To start with, the term “learned friend” is only a courteous way of addressing a fellow lawyer in court. It is particularly apt when used in those circumstances when one lawyer is not in agreement with the submissions made by his adversary. One might also say the term is used to embellish, if you want, criticism of the other lawyer so as to enable the proper resolution of the matter before the court.

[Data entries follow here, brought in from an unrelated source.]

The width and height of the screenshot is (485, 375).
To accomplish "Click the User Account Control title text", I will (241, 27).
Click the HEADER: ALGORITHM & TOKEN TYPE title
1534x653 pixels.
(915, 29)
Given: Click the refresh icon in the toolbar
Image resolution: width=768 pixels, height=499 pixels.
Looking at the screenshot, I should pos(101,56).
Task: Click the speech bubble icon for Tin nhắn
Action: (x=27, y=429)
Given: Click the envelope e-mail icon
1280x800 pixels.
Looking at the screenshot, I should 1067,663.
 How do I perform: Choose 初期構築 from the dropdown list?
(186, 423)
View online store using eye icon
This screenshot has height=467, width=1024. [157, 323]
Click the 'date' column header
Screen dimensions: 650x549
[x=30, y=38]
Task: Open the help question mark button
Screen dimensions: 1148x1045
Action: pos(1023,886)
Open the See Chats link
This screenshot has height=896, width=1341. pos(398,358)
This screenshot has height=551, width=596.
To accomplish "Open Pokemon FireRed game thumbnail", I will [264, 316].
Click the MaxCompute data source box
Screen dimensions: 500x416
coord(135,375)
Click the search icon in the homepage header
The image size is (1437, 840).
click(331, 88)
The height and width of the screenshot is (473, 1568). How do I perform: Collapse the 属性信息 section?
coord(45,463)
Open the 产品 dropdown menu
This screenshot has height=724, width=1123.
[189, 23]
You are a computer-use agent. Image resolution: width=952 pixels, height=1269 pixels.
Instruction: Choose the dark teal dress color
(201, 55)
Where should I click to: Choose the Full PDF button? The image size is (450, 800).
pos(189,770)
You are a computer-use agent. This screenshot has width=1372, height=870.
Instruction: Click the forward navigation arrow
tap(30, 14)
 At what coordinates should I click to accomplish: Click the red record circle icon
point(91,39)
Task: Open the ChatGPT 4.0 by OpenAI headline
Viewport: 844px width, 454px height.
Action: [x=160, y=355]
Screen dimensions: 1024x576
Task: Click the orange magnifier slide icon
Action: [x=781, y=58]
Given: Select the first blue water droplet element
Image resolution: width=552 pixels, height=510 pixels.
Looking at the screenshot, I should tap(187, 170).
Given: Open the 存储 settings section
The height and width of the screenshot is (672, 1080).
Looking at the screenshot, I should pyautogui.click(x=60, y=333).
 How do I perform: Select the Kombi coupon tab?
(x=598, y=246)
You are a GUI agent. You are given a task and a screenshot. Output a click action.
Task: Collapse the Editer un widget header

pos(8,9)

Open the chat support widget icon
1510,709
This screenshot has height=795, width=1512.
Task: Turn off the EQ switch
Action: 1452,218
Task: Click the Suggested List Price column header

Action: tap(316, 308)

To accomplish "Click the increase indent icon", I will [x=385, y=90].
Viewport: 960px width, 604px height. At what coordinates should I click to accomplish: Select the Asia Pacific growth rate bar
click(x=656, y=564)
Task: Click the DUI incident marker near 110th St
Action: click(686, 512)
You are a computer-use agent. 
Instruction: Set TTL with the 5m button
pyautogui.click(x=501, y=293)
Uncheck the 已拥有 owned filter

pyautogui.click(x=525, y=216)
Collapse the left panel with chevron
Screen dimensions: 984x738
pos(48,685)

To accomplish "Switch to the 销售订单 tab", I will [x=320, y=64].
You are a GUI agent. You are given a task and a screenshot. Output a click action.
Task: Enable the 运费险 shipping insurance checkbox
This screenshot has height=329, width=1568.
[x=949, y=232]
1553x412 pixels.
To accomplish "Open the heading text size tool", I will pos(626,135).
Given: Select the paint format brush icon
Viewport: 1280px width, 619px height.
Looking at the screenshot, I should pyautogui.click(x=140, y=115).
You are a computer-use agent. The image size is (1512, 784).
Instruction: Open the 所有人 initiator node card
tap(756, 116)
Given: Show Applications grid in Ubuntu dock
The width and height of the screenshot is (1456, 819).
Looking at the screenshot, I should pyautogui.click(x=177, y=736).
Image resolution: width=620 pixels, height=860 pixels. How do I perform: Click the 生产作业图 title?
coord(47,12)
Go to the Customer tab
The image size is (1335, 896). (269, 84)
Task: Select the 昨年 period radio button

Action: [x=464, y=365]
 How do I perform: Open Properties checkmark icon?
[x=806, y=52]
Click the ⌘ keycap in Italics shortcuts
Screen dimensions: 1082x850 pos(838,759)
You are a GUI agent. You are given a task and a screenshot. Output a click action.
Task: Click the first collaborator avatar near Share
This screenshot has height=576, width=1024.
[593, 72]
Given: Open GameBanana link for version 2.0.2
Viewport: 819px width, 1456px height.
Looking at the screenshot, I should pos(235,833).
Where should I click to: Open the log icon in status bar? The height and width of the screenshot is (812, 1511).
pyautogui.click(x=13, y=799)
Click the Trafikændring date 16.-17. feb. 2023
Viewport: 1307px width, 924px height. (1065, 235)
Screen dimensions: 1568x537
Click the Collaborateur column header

Away from court decorum, lawyers are unlike any other professionals you can think of on planet earth. Lawyers, judges and magistrates are not like doctors, nurses, architects, accountants and any other so called “professionals”. This is because they are expected to know everything under the sun. It may be said that doctors know everything about the human body and medicine, accountants know everything about accounting, engineers know all about their particular fields of trade, and so on and so forth. The situation is somewhat different with lawyers. At law school, aspiring lawyers are taught how to understand and interpret the law. By the time they finish the course, they will know how to understand the client’s case, where to locate the applicable law and how to interpret and apply that law. That is why in court, a lawyer is able to question and cross question a witness who is a ‘professional” in his own trade to the extent that the witness will end up agreeing with the lawyer that what he, the witness, thought was a certain state of affairs was in fact not so.

One cannot speak to an accountant if he has a headache and neither can an engineer consult an auditor if he wants to know how best to get his product onto the market. Equally, if a shop owner wants to know if he is making profit, he has to liaise with his accountant.

If a cattle rancher wants to ensure that his animals do not contract foot and mouth, he has to see a veterinary doctor. If you wish to move your goods from one location to another, you have to call a logistics practitioner and so on. But all these “professionals” if they have a legal problem arising out of their chosen vocations, they will all line up at the lawyer’s door and each and every one of them will be ably attended by the very same lawyer.

Equally, all magistrates and judges from Magistrates Courts and High Courts have sat over and entertained all sorts of cases from commercial law, labour law, criminal law, family law, international law and any other matter that has been brought there before them.

It is that ability, uniqueness and or exclusivity to understand everything under the sun in so far as the legal colour of the matters is concerned that those in the legal profession are capable of that makes them qualify to be called or to call themselves “learned”. Those in all other “professions” may be said to be “educated” but certainly, they are not “learned”. No offence intended and I am certain, none taken.